• **INSTRUCTIONS TO FOLLOW**
The result should be every line in the data below that carries the string "Viewport".

• **MATERIAL PROVIDED**
------------------------------------------------------------
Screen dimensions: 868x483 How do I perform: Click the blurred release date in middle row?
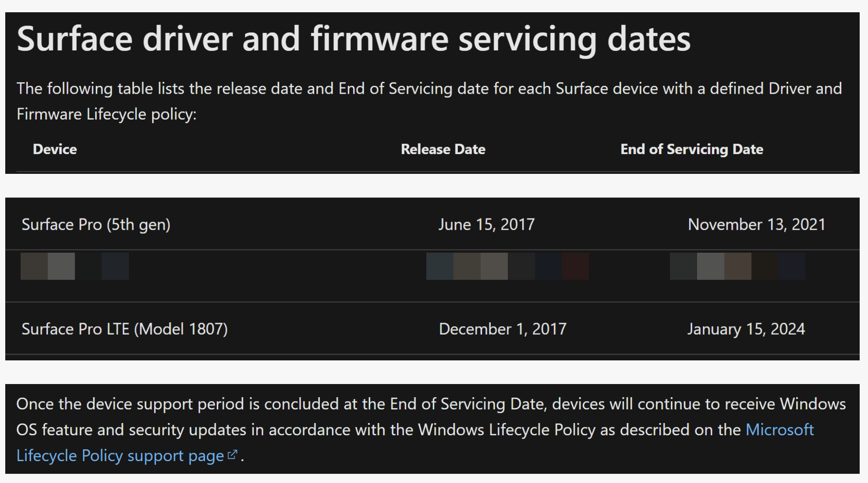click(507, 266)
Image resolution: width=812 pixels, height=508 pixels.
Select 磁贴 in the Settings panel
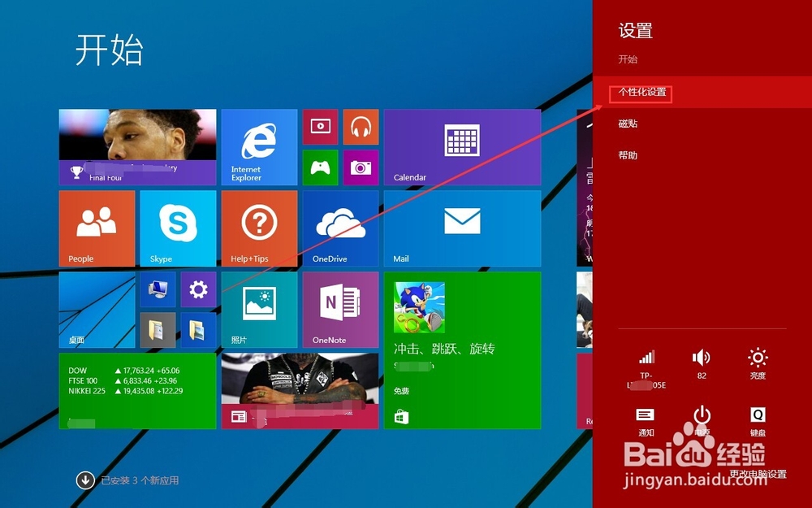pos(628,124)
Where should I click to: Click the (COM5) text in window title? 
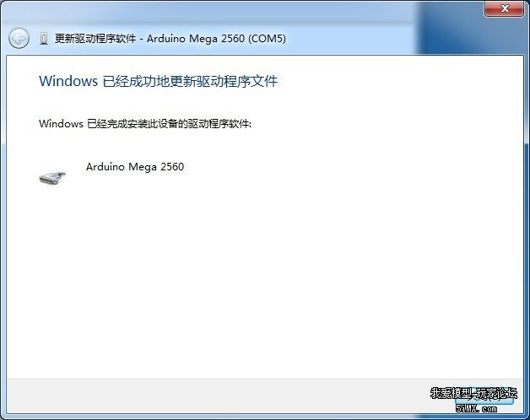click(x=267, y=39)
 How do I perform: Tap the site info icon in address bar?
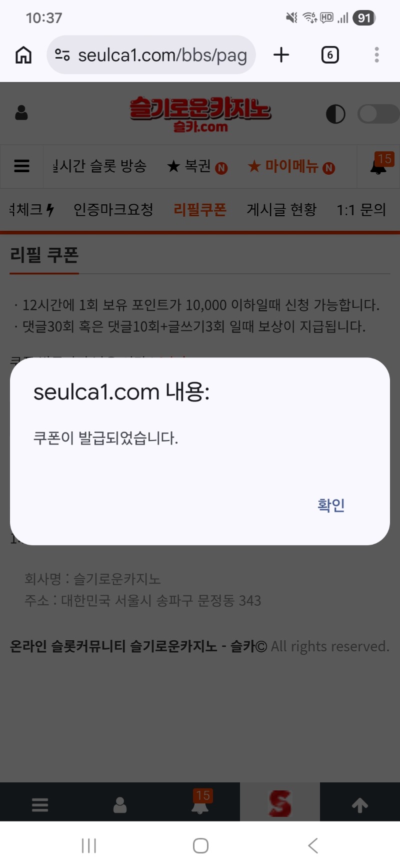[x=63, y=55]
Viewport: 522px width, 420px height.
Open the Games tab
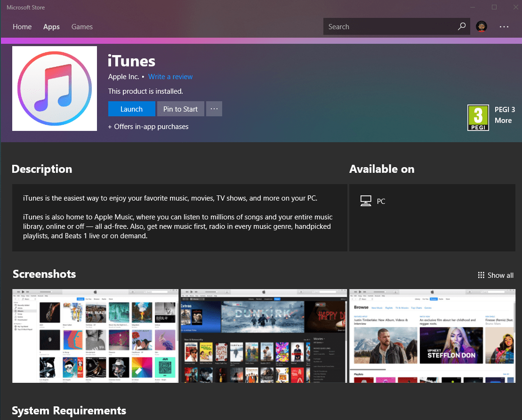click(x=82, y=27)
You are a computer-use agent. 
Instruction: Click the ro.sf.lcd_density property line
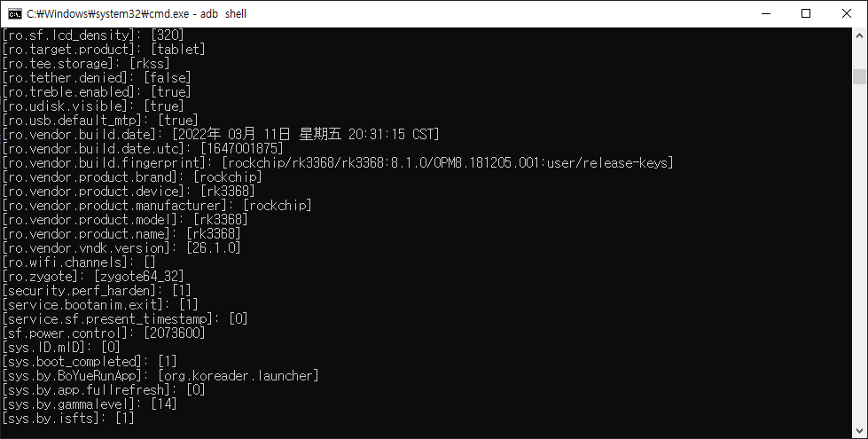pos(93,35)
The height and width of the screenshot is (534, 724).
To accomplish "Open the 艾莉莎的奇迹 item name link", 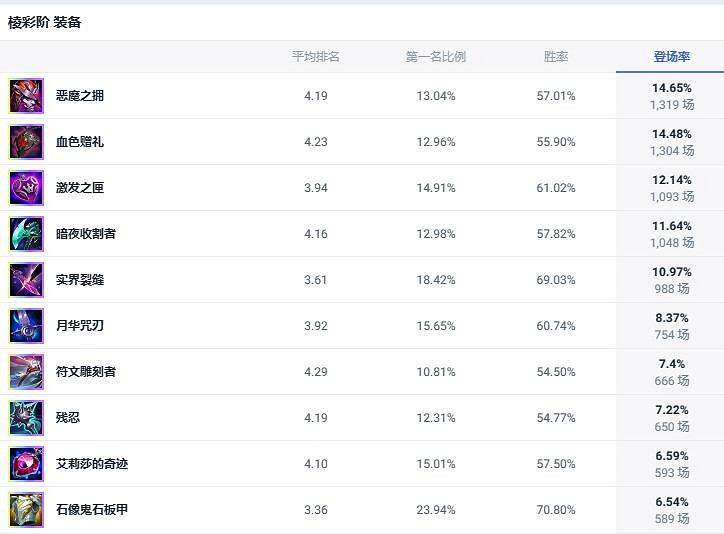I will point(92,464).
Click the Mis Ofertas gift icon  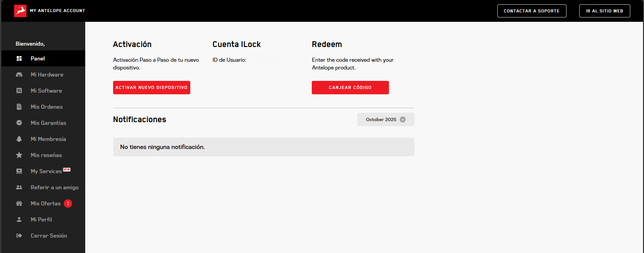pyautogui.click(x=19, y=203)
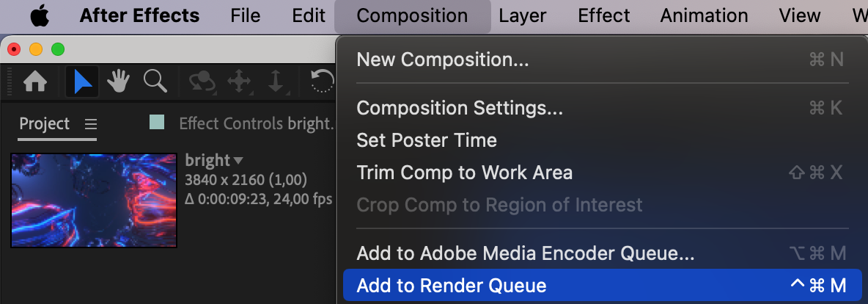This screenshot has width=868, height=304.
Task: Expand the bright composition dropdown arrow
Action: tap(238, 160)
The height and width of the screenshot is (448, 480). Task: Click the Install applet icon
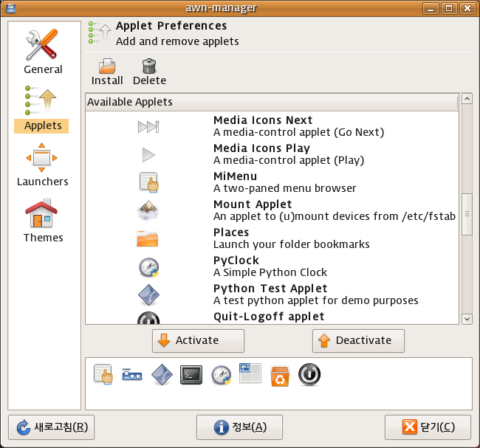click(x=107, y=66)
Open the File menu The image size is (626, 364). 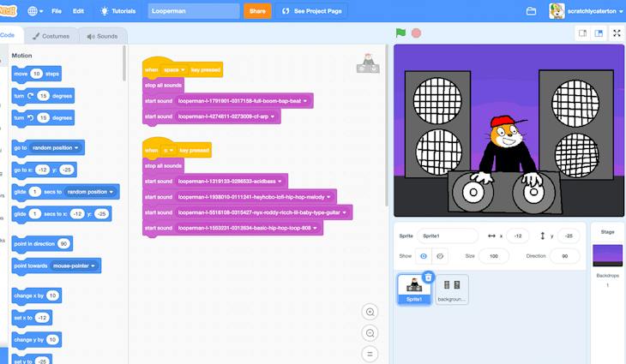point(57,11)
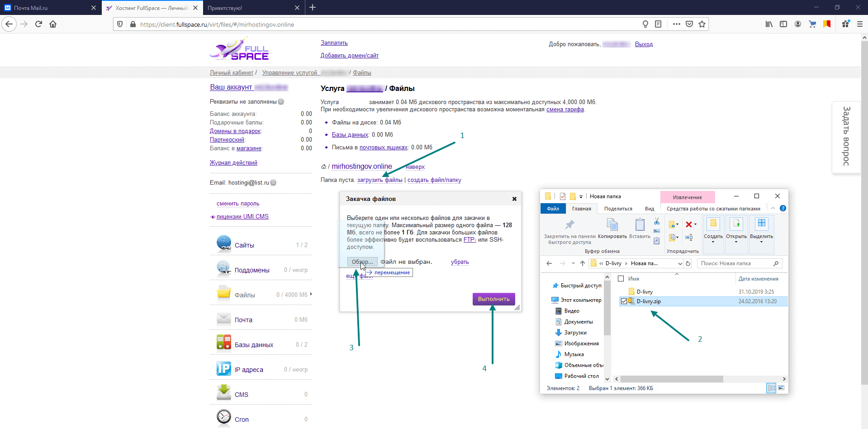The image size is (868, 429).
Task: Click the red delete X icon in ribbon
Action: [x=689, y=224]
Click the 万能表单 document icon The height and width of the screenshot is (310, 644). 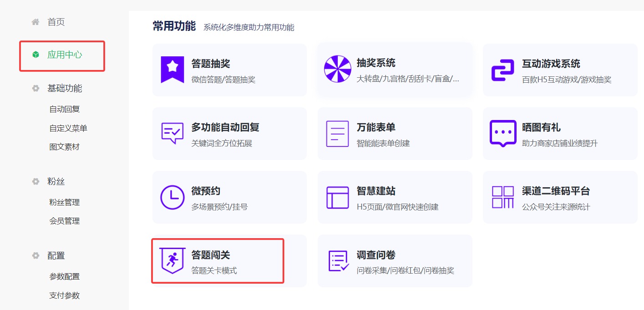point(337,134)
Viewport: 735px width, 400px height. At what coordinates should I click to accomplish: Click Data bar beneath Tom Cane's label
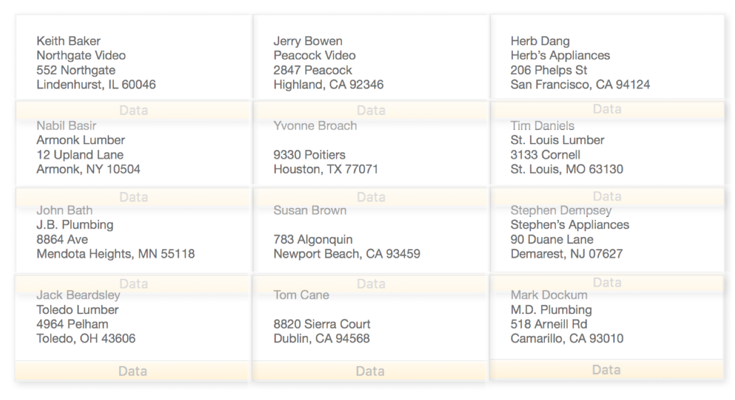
------------------------------------------------------------
• **THE COMPLETED TASK**
Viewport: 522px width, 420px height.
Viewport: 735px width, 400px height. At what coordinates should I click to accomplish: Click Data bar beneath Tom Cane's label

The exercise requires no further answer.